Reproduce the entries starting with the line that contains "Click the Approve/Reject button" and going on through the line that contains "(x=94, y=14)", putting "How can I perform" in place of "How do I perform" and leaving everything else unchanged.

(Stored entries from a collection)
————

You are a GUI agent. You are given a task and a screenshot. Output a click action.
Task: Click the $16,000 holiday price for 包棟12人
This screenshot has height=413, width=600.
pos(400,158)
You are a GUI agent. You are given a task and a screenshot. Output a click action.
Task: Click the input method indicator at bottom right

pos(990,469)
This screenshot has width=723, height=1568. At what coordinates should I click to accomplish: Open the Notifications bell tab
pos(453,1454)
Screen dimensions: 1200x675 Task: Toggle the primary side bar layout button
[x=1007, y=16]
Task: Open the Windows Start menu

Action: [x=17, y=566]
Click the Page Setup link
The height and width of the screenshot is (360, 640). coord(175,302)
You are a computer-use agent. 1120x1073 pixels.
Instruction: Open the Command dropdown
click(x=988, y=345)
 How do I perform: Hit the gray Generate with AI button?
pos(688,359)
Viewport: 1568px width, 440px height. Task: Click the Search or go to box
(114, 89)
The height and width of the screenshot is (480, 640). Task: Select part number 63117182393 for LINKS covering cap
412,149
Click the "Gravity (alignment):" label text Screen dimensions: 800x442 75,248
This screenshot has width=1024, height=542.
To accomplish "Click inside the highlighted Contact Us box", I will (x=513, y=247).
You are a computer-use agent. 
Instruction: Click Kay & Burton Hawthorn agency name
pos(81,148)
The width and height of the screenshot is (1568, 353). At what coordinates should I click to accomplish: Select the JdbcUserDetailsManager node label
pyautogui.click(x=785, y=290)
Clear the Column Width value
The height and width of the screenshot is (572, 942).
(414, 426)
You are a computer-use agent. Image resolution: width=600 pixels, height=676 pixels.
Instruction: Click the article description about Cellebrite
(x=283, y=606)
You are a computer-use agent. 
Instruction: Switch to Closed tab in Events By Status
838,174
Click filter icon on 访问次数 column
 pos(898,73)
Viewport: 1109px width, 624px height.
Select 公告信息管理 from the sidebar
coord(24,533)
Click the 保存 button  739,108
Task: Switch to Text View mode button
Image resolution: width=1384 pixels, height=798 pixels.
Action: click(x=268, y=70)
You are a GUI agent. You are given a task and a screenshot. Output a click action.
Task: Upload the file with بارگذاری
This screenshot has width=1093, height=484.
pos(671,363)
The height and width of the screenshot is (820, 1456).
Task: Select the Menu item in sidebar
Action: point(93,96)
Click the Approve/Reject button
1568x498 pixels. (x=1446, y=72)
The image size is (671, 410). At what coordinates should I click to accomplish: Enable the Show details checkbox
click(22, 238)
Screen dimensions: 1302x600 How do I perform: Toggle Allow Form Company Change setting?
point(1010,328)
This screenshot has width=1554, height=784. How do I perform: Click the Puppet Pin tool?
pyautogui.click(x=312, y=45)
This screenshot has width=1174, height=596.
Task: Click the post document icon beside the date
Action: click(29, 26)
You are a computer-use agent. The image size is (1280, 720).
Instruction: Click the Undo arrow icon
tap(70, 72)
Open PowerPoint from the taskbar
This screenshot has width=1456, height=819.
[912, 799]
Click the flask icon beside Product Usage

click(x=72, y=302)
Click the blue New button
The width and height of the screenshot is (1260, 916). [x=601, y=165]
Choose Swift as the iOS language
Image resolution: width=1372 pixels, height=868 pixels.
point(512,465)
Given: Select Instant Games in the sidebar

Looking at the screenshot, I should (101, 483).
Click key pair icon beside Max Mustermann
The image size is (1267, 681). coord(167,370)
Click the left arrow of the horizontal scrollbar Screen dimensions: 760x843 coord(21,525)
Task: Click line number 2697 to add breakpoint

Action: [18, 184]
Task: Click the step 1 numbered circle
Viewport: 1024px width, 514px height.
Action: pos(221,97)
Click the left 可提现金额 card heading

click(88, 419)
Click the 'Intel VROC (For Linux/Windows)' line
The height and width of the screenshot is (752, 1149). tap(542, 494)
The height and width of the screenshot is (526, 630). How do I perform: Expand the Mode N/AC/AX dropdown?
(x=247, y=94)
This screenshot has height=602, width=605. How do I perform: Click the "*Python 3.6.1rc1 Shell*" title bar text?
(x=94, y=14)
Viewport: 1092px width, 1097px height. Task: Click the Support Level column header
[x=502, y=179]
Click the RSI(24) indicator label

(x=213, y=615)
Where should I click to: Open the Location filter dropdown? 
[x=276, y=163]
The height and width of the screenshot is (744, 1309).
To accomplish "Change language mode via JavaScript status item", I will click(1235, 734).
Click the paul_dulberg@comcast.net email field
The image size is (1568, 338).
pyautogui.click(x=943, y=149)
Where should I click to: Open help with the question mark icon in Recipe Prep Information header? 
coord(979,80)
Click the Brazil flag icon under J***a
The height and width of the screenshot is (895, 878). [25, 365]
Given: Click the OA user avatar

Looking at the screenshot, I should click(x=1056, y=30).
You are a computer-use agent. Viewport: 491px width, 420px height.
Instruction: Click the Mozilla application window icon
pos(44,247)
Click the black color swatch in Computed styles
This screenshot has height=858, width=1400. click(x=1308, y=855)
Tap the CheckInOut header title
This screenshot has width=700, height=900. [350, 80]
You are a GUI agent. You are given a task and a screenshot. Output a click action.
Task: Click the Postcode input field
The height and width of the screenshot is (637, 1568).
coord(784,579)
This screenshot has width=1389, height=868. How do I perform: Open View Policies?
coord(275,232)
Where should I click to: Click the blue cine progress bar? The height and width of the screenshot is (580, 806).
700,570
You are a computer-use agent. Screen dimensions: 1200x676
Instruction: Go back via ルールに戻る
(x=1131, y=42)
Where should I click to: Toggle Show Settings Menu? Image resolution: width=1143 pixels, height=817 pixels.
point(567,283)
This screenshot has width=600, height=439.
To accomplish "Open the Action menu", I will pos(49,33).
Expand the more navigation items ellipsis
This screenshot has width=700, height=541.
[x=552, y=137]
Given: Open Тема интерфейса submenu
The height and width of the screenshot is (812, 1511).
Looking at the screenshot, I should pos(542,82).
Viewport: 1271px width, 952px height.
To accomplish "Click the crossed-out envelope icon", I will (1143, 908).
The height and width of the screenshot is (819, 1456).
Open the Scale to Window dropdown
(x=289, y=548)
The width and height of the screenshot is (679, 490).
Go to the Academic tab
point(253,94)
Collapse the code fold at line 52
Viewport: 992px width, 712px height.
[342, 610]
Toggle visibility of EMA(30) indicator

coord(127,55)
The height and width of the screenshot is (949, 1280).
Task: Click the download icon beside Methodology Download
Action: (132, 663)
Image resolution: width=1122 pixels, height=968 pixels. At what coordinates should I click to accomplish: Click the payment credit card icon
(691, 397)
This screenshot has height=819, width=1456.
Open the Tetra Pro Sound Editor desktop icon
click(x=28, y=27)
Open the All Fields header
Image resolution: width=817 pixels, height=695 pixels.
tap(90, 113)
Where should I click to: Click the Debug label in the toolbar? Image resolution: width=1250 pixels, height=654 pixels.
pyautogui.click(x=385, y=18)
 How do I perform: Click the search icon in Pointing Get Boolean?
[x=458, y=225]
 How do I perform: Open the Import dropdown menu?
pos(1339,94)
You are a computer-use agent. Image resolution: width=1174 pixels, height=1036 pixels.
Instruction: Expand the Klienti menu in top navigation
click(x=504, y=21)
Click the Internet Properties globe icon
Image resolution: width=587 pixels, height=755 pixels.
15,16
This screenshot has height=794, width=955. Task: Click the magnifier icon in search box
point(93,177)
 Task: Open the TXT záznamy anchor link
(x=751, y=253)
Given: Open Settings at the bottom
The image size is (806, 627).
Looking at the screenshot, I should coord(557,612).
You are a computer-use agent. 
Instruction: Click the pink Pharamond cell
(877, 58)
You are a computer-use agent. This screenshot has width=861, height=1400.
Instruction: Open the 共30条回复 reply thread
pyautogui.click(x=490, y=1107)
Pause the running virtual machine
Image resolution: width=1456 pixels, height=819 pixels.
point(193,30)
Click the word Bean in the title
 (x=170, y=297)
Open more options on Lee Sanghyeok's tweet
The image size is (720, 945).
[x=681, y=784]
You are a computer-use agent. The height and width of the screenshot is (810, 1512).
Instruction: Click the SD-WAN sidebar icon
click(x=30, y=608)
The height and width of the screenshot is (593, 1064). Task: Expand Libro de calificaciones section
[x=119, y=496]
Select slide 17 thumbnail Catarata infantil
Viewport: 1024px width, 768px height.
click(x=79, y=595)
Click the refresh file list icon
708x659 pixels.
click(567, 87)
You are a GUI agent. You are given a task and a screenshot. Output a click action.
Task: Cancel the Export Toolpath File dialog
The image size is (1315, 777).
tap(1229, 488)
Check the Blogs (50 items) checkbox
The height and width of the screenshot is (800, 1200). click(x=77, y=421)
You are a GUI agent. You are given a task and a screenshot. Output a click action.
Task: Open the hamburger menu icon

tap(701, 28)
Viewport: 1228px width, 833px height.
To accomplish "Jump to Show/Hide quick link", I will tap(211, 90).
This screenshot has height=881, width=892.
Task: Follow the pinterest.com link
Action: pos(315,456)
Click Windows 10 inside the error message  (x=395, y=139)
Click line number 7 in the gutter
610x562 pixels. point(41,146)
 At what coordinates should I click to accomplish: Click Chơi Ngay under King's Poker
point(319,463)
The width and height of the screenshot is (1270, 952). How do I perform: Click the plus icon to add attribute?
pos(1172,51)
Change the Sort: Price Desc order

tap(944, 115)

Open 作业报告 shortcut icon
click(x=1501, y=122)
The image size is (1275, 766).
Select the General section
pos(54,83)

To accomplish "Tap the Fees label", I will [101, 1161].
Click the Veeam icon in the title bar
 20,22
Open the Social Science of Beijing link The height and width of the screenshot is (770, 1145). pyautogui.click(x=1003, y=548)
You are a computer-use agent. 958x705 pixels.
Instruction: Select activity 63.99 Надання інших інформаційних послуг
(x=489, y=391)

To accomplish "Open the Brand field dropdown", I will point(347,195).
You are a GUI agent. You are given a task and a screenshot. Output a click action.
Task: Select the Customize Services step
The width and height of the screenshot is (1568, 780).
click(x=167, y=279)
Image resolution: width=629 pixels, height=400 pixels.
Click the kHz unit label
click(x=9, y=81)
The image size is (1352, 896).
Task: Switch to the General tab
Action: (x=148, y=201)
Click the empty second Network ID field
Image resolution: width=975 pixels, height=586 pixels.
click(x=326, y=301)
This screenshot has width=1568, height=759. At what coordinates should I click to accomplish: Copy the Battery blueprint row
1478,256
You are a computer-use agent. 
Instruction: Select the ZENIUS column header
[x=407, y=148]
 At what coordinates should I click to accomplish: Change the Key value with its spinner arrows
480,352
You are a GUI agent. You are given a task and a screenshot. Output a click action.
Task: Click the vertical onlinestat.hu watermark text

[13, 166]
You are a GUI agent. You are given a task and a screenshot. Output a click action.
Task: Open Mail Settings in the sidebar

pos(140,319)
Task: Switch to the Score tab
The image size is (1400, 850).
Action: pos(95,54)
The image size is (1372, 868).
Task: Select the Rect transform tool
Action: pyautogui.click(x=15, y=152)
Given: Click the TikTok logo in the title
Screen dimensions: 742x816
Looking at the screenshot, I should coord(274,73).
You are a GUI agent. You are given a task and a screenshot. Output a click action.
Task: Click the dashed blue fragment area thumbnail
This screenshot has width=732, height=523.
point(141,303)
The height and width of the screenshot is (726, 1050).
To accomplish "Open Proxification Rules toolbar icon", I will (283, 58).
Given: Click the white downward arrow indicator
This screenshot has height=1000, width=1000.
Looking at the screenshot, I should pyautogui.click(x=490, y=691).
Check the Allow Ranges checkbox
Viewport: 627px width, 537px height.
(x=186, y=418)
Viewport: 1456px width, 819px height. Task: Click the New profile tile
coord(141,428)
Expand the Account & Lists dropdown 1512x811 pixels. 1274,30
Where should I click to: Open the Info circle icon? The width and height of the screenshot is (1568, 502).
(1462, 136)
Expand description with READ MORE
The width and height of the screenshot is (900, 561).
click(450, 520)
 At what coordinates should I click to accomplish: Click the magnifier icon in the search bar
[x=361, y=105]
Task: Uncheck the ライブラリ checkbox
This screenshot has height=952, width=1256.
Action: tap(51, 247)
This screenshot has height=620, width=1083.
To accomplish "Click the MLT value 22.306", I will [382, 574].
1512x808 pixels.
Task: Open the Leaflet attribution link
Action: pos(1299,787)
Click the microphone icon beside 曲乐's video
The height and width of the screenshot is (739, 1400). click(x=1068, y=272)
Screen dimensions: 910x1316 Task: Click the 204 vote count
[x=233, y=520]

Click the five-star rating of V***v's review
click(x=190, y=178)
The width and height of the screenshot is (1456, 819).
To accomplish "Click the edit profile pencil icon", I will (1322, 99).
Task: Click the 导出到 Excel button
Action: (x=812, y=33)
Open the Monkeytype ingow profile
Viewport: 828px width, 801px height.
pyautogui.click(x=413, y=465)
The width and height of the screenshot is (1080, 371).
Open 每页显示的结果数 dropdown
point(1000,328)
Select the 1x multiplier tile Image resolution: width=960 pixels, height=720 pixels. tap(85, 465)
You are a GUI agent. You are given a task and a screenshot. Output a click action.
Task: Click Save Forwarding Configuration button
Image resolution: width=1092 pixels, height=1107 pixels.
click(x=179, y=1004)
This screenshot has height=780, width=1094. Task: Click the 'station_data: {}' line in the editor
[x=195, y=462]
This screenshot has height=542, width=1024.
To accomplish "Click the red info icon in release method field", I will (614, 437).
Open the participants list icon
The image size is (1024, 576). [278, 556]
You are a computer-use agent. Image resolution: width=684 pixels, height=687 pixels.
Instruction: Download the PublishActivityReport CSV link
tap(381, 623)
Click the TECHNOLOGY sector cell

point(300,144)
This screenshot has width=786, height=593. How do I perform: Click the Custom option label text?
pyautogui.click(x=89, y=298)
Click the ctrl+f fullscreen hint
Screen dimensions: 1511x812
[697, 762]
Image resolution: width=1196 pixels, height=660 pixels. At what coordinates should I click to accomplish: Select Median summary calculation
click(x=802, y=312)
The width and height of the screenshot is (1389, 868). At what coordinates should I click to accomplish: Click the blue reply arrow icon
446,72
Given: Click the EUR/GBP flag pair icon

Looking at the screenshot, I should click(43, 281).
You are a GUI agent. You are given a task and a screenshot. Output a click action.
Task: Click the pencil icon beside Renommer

————

ANSWER TO THE PROBLEM:
Click the Approve/Reject button
1568x498 pixels. (x=1446, y=72)
The image size is (671, 410). At what coordinates should I click to accomplish: Enable the Show details checkbox
click(22, 238)
Screen dimensions: 1302x600 How can I perform: Toggle Allow Form Company Change setting?
point(1010,328)
This screenshot has width=1554, height=784. How can I perform: Click the Puppet Pin tool?
pyautogui.click(x=312, y=45)
This screenshot has width=1174, height=596.
Task: Click the post document icon beside the date
Action: click(29, 26)
You are a computer-use agent. The image size is (1280, 720).
Instruction: Click the Undo arrow icon
tap(70, 72)
Open PowerPoint from the taskbar
This screenshot has width=1456, height=819.
[912, 799]
Click the flask icon beside Product Usage

click(x=72, y=302)
Click the blue New button
The width and height of the screenshot is (1260, 916). [x=601, y=165]
Choose Swift as the iOS language
Image resolution: width=1372 pixels, height=868 pixels.
point(512,465)
Given: Select Instant Games in the sidebar

Looking at the screenshot, I should (101, 483).
Click key pair icon beside Max Mustermann
The image size is (1267, 681). coord(167,370)
Click the left arrow of the horizontal scrollbar Screen dimensions: 760x843 coord(21,525)
Task: Click line number 2697 to add breakpoint

Action: [18, 184]
Task: Click the step 1 numbered circle
Viewport: 1024px width, 514px height.
Action: pos(221,97)
Click the left 可提现金额 card heading

click(88, 419)
Click the 'Intel VROC (For Linux/Windows)' line
The height and width of the screenshot is (752, 1149). tap(542, 494)
The height and width of the screenshot is (526, 630). How can I perform: Expand the Mode N/AC/AX dropdown?
(x=247, y=94)
This screenshot has height=602, width=605. How can I perform: Click the "*Python 3.6.1rc1 Shell*" title bar text?
(x=94, y=14)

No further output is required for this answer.